Gelombang Panas Prancis Naikkan Kematian, RS Minim AC Disorot

detikHealth

detikHealth

Nasional

ORBITINDONESIA.COM – Gelombang panas Prancis memicu lonjakan kematian saat Eropa kepanasan berpekan-pekan. Data awal badan kesehatan nasional Prancis mencatat sekitar 1.000 kematian lebih banyak dari perkiraan sejak 24 Juni.

Gelombang panas datang lebih awal pada musim panas tahun ini dan terasa sangat intens serta berkepanjangan. Warga di banyak kota mengalami malam tanpa tidur dan risiko gangguan kesehatan yang meningkat.

Paris sempat mendapat jeda singkat saat badai petir membawa angin sejuk dan suhu turun. Namun, jeda itu tidak otomatis menghentikan dampak kesehatan yang biasanya muncul dengan jeda waktu.

Korban paling rentan adalah lansia, dan angka awal menunjukkan pola itu berulang. Sekitar 85 persen kematian terjadi pada kelompok usia 65 tahun ke atas.

Di sisi lain, panas ekstrem mendorong warga mencari pendinginan instan di air terbuka. Sedikitnya 40 orang dilaporkan tewas tenggelam di kanal, sungai, atau perairan lain.

Lonjakan kematian membuat rantai layanan kematian ikut terguncang, bukan hanya rumah sakit. Ketua Federasi Pemakaman Nasional Prancis menyebut keterisian rumah duka melampaui 66 persen secara nasional, dari normal 30–45 persen.

Dua rumah duka di pusat Paris bahkan dilaporkan penuh sejak Jumat, menandakan tekanan terjadi di jantung kota. Situasi ini menguatkan bahwa gelombang panas bukan sekadar isu cuaca, melainkan krisis layanan publik.

Di sektor kesehatan, persoalan yang muncul adalah kesiapan infrastruktur dasar menghadapi panas ekstrem. Epidemiolog Antoine Flahault dari Rumah Sakit Bichat di Paris utara menyebut tempatnya relatif siap karena dilengkapi pendingin ruangan.

Namun ia menegaskan sebagian besar tempat tidur rumah sakit di Prancis tidak dilengkapi AC. Pernyataan ini penting karena panas ekstrem memperburuk dehidrasi, gangguan kardiovaskular, dan stres termal pada pasien rentan.

Flahault juga menyatakan pemasangan AC di rumah sakit berpotensi menurunkan angka kematian hingga 40 persen selama gelombang panas. Angka itu mengubah AC dari “kenyamanan” menjadi perangkat penyelamat nyawa.

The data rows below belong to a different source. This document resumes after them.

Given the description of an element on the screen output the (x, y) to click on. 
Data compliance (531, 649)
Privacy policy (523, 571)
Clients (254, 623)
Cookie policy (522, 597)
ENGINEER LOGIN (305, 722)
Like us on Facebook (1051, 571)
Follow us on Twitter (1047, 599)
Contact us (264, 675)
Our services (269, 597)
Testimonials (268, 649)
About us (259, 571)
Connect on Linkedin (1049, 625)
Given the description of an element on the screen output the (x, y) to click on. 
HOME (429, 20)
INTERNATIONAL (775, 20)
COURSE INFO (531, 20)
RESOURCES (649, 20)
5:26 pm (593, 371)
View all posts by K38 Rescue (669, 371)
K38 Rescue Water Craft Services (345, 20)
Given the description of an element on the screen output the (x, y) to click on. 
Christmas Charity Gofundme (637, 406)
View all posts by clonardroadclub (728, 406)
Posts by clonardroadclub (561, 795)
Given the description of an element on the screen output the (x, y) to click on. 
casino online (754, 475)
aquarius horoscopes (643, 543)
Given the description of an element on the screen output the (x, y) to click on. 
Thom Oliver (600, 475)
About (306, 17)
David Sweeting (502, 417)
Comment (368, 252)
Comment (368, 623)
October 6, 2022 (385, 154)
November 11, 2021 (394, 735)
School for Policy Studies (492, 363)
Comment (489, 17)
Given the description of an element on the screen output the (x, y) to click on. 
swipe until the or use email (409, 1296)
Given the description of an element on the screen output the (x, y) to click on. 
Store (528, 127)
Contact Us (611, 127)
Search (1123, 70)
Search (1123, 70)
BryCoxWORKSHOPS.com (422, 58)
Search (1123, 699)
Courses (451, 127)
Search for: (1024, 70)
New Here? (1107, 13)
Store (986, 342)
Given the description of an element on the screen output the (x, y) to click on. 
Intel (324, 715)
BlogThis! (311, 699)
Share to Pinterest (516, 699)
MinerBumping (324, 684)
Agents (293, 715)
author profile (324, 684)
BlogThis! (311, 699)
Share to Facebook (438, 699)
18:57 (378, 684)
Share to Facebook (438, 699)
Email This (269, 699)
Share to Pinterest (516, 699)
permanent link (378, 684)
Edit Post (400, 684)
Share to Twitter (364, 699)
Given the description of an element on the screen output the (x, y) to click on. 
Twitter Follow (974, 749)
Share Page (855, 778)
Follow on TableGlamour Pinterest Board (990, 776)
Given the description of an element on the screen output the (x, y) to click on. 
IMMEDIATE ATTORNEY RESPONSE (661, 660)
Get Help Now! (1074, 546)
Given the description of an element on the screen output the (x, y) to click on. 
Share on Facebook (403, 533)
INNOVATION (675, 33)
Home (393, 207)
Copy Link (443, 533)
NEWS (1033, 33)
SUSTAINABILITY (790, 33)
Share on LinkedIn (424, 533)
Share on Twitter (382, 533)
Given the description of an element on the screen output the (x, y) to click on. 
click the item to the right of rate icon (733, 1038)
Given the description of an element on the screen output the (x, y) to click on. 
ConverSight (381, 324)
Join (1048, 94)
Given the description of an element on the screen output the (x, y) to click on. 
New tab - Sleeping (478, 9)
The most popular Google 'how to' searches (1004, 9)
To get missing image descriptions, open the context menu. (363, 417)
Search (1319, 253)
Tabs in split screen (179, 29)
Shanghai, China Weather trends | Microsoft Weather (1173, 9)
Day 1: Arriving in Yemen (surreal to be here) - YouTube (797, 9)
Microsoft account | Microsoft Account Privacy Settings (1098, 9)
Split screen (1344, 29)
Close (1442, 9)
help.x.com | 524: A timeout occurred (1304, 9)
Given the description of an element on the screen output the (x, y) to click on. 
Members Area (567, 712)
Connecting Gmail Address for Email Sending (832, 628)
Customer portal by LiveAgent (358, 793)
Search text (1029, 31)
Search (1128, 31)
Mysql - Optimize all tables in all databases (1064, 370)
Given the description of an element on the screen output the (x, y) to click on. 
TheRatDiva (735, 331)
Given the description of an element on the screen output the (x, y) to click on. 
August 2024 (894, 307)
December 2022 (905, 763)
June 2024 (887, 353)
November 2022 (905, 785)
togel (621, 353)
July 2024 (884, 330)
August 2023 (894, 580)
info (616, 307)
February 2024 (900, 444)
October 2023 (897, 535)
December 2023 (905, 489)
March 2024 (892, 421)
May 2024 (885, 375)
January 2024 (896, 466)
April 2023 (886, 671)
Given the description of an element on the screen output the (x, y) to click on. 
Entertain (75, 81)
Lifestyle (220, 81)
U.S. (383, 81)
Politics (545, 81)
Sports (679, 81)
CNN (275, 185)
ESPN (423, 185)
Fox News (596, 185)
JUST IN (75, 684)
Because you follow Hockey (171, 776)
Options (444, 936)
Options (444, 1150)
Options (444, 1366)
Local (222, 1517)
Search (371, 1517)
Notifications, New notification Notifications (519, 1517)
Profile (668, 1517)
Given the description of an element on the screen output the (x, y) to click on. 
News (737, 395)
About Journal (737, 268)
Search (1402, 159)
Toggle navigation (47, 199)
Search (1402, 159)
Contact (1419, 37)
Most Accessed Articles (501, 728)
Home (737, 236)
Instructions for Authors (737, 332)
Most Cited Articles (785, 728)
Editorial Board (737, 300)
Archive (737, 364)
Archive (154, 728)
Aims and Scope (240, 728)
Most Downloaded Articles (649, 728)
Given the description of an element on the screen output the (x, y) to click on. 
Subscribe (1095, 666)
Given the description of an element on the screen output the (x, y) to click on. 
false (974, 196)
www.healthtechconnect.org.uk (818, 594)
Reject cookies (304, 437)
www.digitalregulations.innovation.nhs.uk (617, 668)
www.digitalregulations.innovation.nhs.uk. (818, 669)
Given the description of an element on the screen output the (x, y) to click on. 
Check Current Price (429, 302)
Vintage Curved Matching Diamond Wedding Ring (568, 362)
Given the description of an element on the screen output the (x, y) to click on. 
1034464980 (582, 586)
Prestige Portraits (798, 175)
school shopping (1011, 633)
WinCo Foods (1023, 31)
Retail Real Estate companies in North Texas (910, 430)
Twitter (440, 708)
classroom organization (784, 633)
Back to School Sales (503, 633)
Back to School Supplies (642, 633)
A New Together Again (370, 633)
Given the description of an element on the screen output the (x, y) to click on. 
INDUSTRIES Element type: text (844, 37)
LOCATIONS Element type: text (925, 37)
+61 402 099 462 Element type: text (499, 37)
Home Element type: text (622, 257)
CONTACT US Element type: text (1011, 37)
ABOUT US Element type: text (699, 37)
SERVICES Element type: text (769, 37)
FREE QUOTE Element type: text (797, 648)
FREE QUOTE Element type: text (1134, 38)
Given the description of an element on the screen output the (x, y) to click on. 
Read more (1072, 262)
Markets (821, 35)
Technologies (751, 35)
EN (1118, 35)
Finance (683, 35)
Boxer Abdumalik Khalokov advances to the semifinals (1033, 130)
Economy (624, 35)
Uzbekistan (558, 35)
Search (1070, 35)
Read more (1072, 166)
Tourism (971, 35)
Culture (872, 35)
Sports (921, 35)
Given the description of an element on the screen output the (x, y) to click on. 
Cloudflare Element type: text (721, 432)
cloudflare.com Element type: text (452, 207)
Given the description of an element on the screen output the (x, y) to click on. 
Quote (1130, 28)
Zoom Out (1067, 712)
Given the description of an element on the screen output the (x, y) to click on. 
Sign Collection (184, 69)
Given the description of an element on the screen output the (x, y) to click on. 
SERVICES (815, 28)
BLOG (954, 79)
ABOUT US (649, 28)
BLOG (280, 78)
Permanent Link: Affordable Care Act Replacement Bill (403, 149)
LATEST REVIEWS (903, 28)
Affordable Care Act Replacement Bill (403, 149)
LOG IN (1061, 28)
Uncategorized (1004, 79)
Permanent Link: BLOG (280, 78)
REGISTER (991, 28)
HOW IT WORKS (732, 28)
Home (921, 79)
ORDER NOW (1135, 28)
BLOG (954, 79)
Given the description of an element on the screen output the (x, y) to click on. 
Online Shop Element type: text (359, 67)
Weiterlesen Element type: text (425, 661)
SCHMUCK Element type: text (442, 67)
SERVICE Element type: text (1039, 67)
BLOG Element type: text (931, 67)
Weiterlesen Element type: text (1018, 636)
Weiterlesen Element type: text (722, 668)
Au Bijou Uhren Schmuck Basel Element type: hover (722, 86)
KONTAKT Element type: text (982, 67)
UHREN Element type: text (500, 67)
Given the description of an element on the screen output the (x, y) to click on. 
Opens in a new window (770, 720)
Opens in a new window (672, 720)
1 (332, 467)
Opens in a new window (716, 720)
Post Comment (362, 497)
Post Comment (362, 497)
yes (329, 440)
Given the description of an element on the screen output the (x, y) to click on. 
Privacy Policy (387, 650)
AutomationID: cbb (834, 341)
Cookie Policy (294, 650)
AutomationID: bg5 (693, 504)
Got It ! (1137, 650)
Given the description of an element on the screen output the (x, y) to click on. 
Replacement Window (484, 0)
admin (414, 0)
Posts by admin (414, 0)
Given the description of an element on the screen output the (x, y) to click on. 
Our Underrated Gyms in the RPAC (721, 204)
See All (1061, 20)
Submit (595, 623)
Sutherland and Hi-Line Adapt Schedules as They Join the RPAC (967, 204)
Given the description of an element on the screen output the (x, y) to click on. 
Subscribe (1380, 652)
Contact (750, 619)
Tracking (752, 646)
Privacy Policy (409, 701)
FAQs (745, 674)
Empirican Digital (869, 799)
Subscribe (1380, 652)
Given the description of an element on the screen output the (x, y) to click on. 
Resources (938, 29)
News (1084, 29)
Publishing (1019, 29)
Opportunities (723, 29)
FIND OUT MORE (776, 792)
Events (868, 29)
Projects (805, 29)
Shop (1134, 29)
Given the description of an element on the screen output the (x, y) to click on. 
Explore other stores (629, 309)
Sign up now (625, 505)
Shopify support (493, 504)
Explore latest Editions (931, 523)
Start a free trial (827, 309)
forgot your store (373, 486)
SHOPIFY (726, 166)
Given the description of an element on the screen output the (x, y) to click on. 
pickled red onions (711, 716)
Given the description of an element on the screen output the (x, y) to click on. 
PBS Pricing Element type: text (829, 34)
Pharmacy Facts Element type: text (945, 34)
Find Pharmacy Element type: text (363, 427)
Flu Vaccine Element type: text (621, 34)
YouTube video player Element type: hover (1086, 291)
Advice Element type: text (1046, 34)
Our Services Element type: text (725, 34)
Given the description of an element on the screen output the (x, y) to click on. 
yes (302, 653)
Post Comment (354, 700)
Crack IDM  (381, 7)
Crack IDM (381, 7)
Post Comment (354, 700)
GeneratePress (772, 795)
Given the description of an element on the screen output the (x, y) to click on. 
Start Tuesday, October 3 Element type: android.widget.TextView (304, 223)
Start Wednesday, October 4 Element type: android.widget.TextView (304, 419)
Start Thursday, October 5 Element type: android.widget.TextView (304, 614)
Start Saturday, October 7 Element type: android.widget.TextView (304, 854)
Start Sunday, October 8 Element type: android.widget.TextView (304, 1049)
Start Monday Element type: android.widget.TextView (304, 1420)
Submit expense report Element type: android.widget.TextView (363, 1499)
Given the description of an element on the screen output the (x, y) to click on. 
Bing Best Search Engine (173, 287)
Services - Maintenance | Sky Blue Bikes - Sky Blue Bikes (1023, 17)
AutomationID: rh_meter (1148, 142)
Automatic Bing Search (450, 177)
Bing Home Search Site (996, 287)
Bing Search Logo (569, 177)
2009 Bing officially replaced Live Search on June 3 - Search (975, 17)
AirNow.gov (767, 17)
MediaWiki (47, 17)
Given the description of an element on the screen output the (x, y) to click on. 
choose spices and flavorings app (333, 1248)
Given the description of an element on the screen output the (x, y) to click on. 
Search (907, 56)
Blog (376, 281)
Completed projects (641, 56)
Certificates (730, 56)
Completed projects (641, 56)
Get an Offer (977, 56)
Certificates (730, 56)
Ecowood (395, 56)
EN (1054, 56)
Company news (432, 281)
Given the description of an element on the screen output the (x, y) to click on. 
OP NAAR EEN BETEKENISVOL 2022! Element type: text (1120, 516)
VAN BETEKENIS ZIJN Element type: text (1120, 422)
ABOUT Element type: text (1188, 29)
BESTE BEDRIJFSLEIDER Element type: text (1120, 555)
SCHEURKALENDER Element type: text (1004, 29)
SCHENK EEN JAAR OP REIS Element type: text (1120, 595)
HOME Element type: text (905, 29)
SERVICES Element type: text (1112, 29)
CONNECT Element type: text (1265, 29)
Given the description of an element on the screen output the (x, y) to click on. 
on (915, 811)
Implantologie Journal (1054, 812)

Gelombang panas juga memicu debat politik tentang respons negara. Kubu kiri dan kanan mengkritik pemerintah, sementara Perdana Menteri Prancis Sébastian Lecornu menyatakan langkah penanganan sejauh ini berjalan baik.

Gelombang panas Prancis menunjukkan bahwa adaptasi iklim tidak bisa lagi diperlakukan sebagai proyek jangka panjang yang menunggu anggaran longgar. Ketika kematian berlebih sudah tercatat, keterlambatan kebijakan berubah menjadi biaya nyawa.

Minimnya AC di rumah sakit memperlihatkan paradoks negara modern: teknologi medis maju, tetapi perlindungan termal ruang rawat tertinggal. Dalam cuaca ekstrem, ventilasi dan pendinginan adalah bagian dari keselamatan pasien, bukan fasilitas tambahan.

Risiko tenggelam juga mengungkap sisi lain dari krisis panas, yaitu perilaku bertahan hidup yang berbahaya karena ruang publik yang aman untuk mendingin terbatas. Ini menuntut kebijakan kota yang menyediakan “tempat sejuk” resmi, pengawasan air terbuka, dan edukasi risiko.

Perdebatan politik seharusnya tidak berhenti pada saling menyalahkan, melainkan berujung pada standar baru. Rumah sakit, sekolah, dan panti lansia perlu diperlakukan sebagai infrastruktur kritis iklim, dengan target retrofit yang terukur.

Gelombang panas Prancis menegaskan bahwa krisis iklim hadir sebagai krisis kesehatan masyarakat yang nyata dan terukur. Angka kematian berlebih, rumah duka penuh, dan rumah sakit tanpa AC adalah sinyal yang terlalu keras untuk diabaikan.

Pertanyaannya kini bukan apakah panas ekstrem akan datang lagi, melainkan seberapa siap negara melindungi kelompok paling rentan saat itu terjadi. Jika keselamatan ditentukan oleh suhu ruangan, maka kebijakan pendinginan adalah ukuran baru dari keadilan publik.